English Deutsch Français Italiano Español Português 繁體中文 Bahasa Indonesia Tiếng Việt ภาษาไทย
All categories

I have a huge tank full of water and a bar meter at its bottom shows presure 2 bars.
If we place a ship into the tank, are we going to have presure increase?

2007-08-18 06:24:17 · 7 answers · asked by Cyprus.1 2 in Science & Mathematics Engineering

7 answers

The bar meter is reading hydrostatic pressure, which is given by the equation:
P = density * height * acceleration of gravity

By putting a ship into the tank you will not change the density of the water ann you will not change the acceleration of gravity. What you will change is the height of the water column on top of the bar meter, hence the pressure reading should change too. If the tank is huge, as you said, then the change in height of the water column is minimum and the bar meter will seem to not record any change in pressure. The smaller the tank, the greater the change in the pressure reading.

2007-08-18 06:40:43 · answer #1 · answered by timeton 3 · 0 1

At a pressure of 2 bar gauge, the water must be around 20m deep. (If it's 2 bar absolute, then the water is 10 m deep.
Either way, depending on the mass of the ship, the water level will rise accordingly by the ship's displacement.
For every metre increase in water level, the bottom pressure will show an increase of about 0.1 bar. Calculate from there.

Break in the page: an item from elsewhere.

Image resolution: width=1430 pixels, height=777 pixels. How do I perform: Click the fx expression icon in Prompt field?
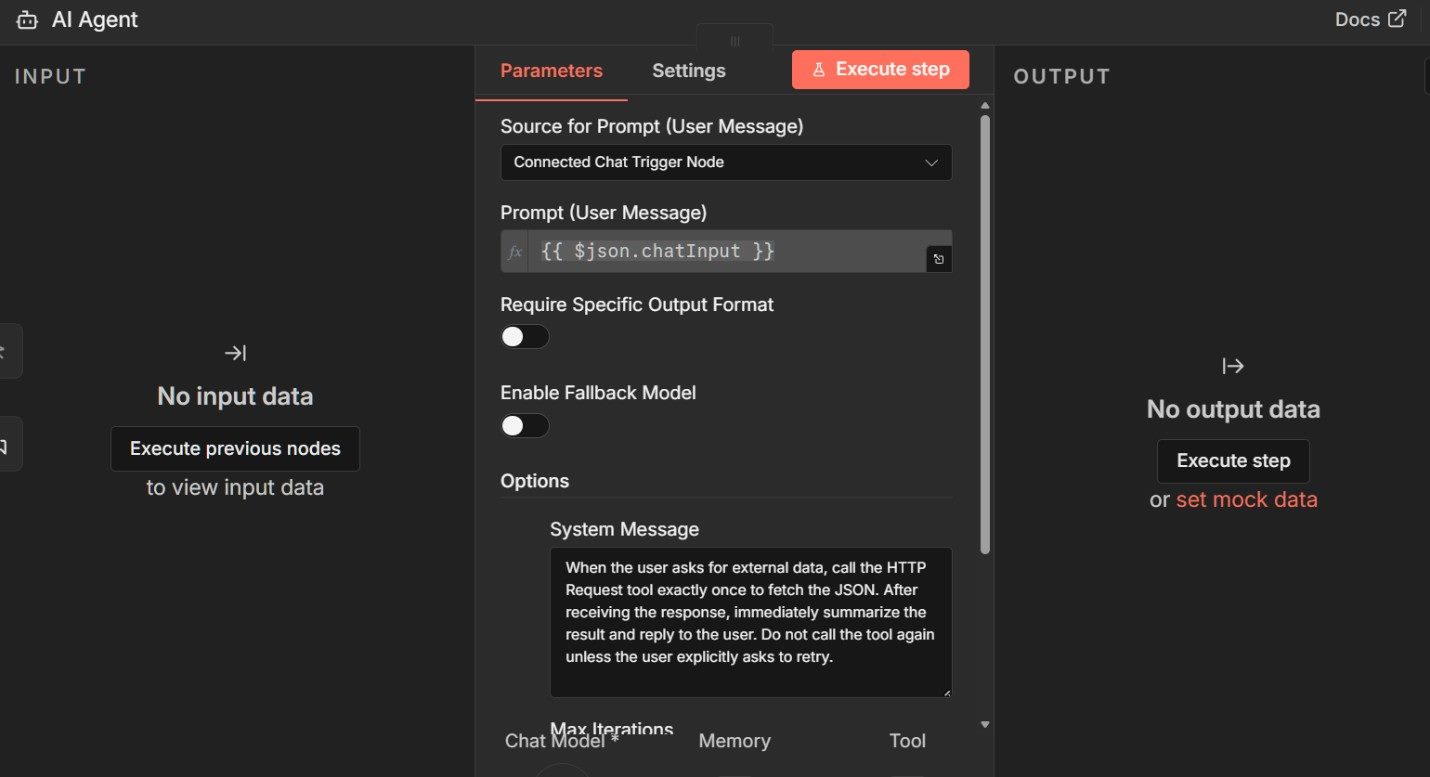pyautogui.click(x=515, y=252)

2007-08-18 14:08:59 · answer #2 · answered by Norrie 7 · 0 0

Yes, the pressure will increase by the amount of the diaplacement of the ship, which is equal to it's weight.

The change in pressure times the area of the bottom of the tank will equal the weight of the ship.

2007-08-18 17:01:11 · answer #3 · answered by gatorbait 7 · 0 0

Yes, of course. The ship will increase the level in the tank, which in turn causes the pressure at the bottom to increase. It happens to me when I get in the bathtub. You too?

2007-08-18 13:44:24 · answer #4 · answered by Firebird 7 · 0 0

The water will rise and there will be a minute increase in pressure

2007-08-18 07:12:27 · answer #5 · answered by rosie recipe 7 · 0 0

Yes. The water will rise and the pressure is an indication of how deep the water is.

2007-08-18 06:42:55 · answer #6 · answered by A Guy 7 · 0 0

No, we at the instant are not likely to have a upward push interior the stress on the backside of the tank. all of us understand that stress on the backside of a tank full of a liquid is given by skill of P=h*d*g, the place 'h' is the intensity of liquid, 'd' is density of liquid and 'g' is acceleration simply by gravity. as quickly as we place a deliver in water interior the tank, neither 'h' will replace (whether the load of the deliver is super, simply by fact water is incompressible) and nor will 'd' and 'g'. for this reason, stress on the backside of the tank will proceed to be the comparable.